**Extracted entries:**
################

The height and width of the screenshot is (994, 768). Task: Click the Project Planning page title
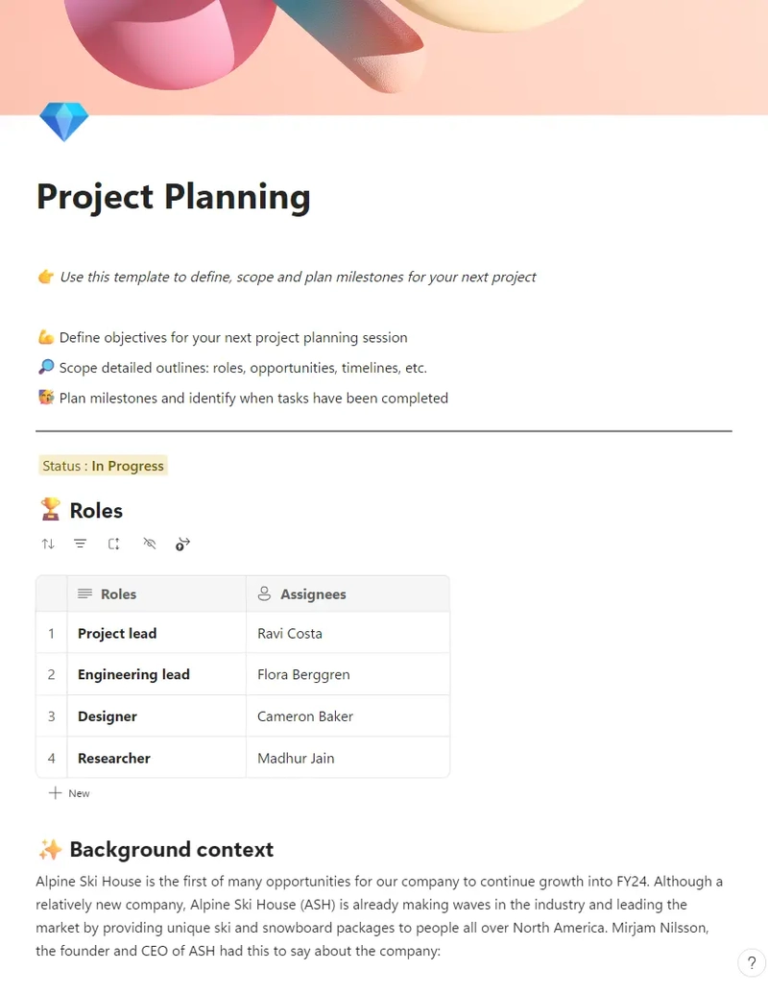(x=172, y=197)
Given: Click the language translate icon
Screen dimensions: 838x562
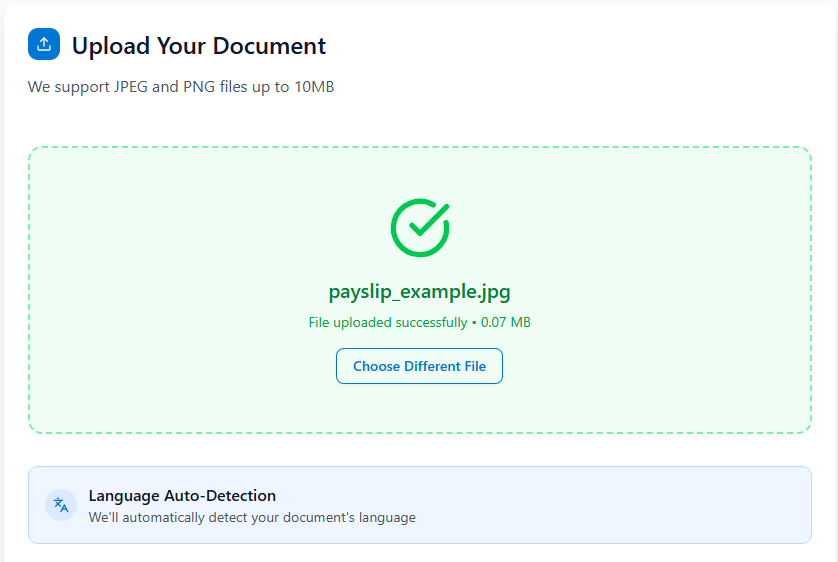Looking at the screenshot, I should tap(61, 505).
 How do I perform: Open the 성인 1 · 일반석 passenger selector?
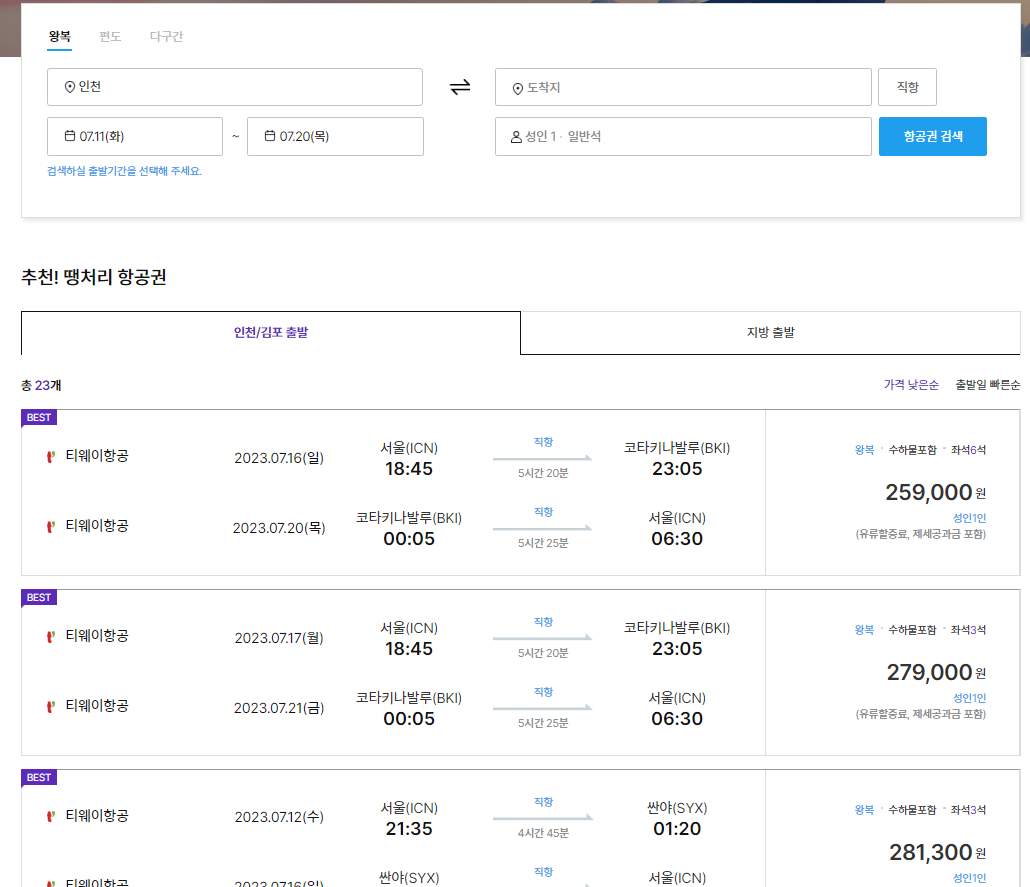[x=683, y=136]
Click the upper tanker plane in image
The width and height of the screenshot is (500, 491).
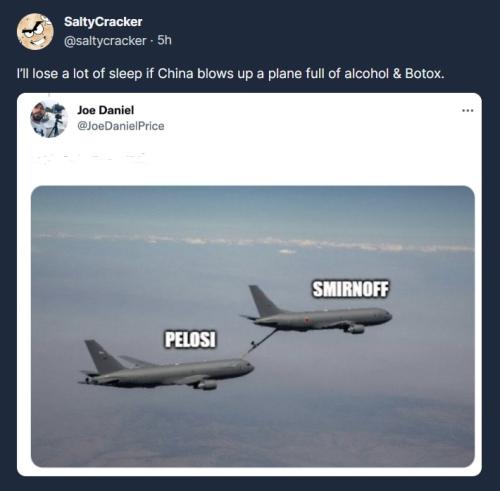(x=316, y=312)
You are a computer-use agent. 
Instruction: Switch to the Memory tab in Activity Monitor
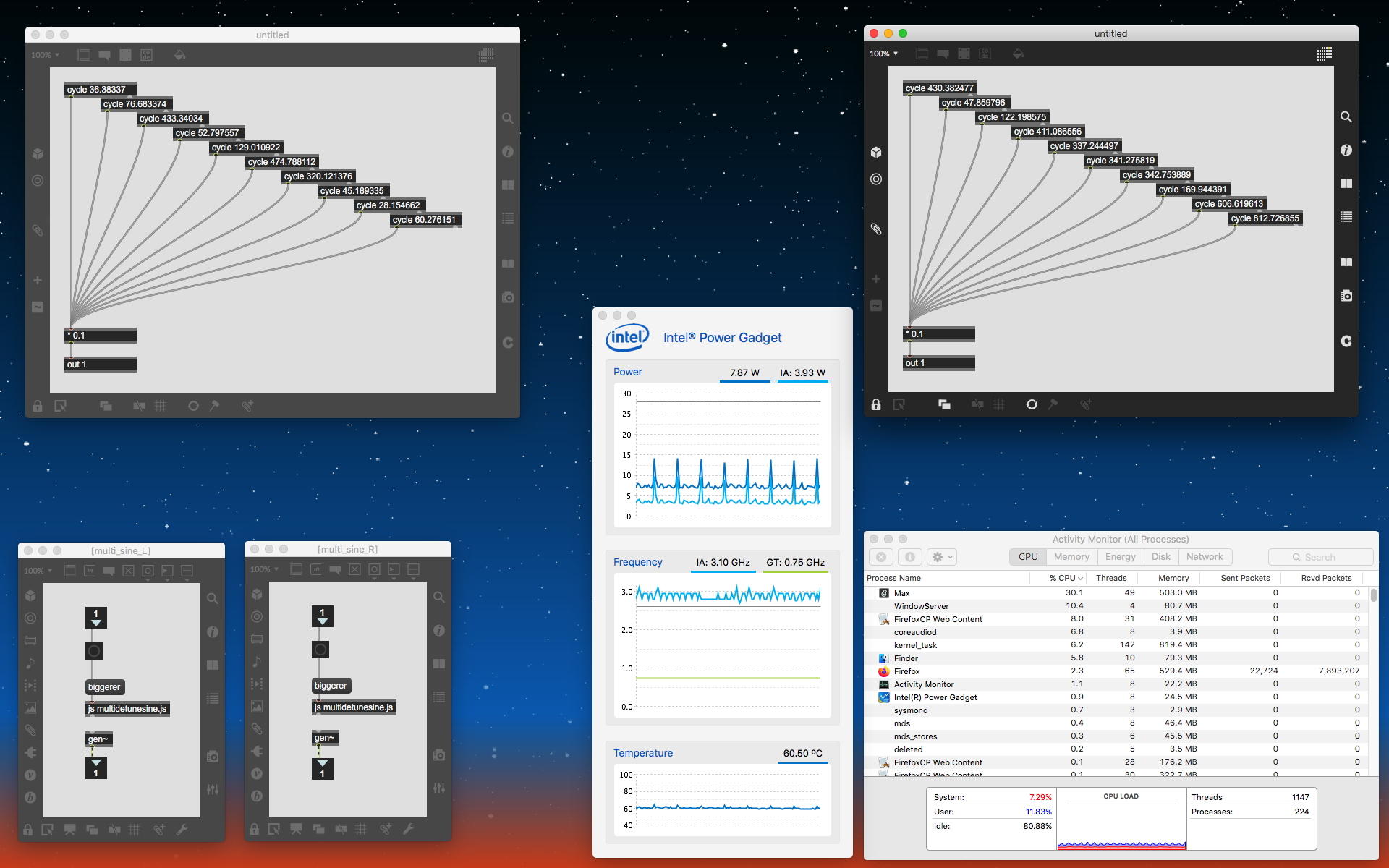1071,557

################

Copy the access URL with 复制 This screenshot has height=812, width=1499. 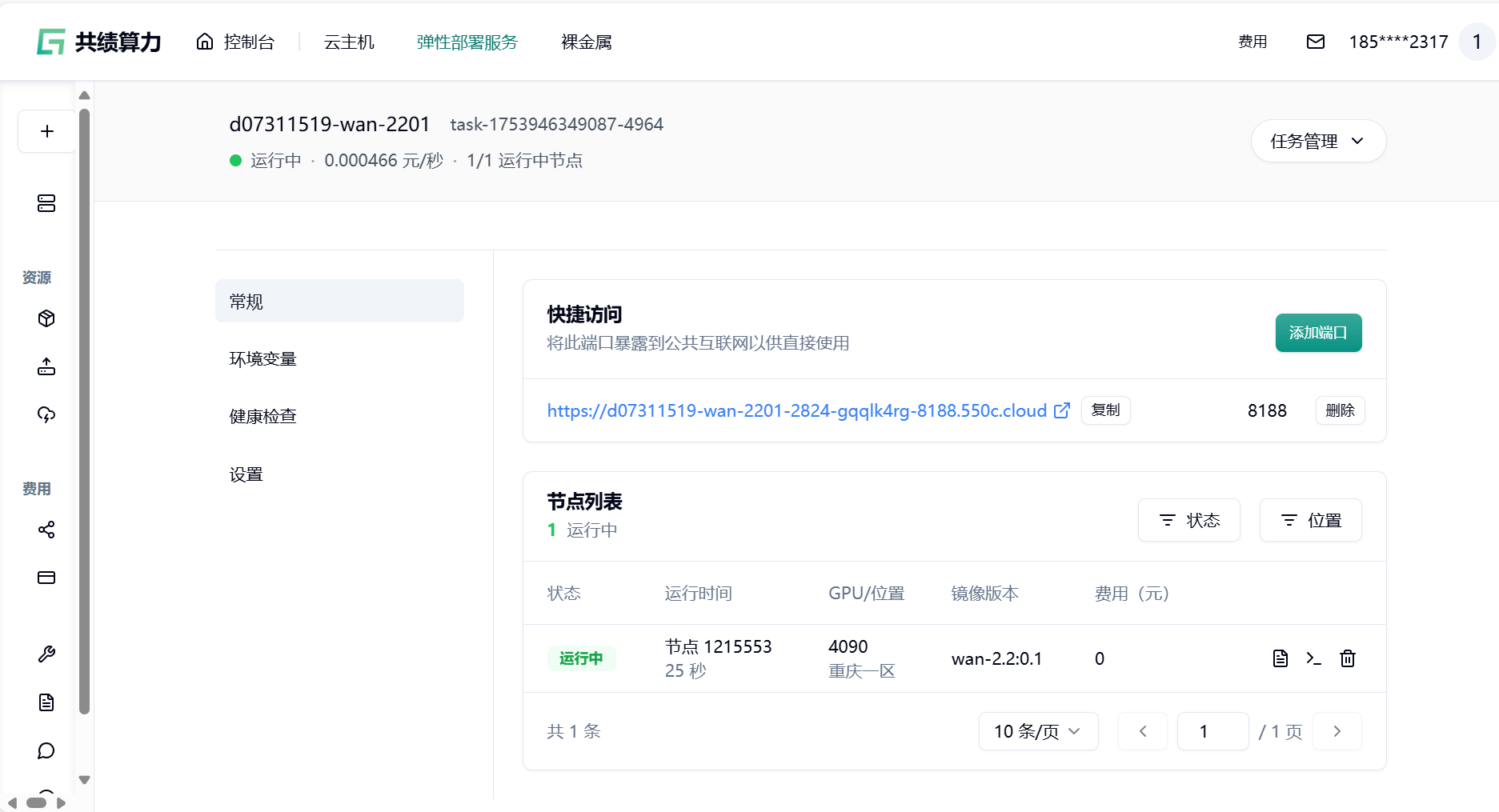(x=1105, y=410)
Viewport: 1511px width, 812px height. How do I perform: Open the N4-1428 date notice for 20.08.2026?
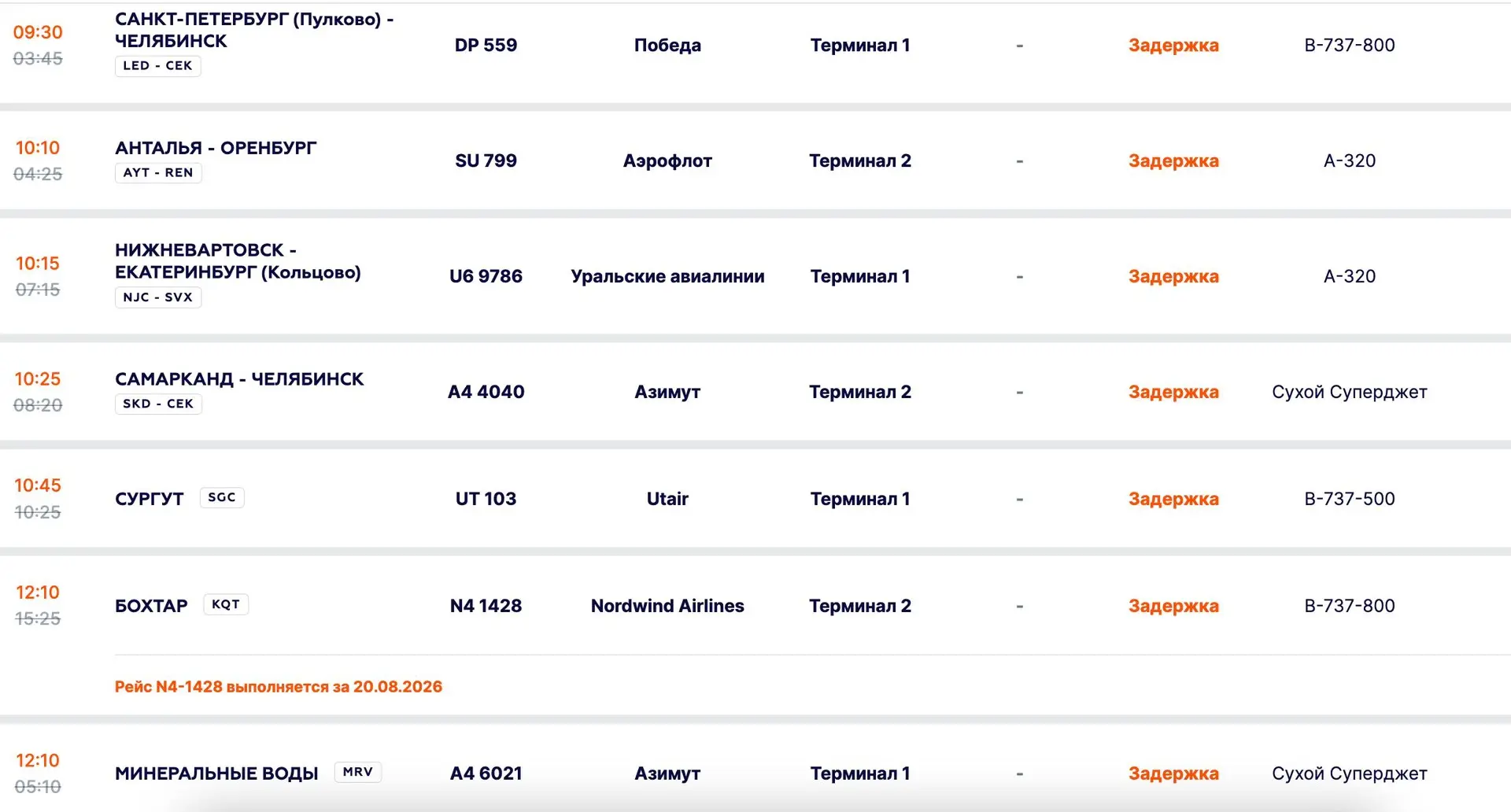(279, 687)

################

**Task requirements:**
Find each line above that contains the word "Click" and copy those lines. Case counts.

**Solved problem:**
The height and width of the screenshot is (994, 768). Task: Click the Project Planning page title
Given: Click the language translate icon
Click the upper tanker plane in image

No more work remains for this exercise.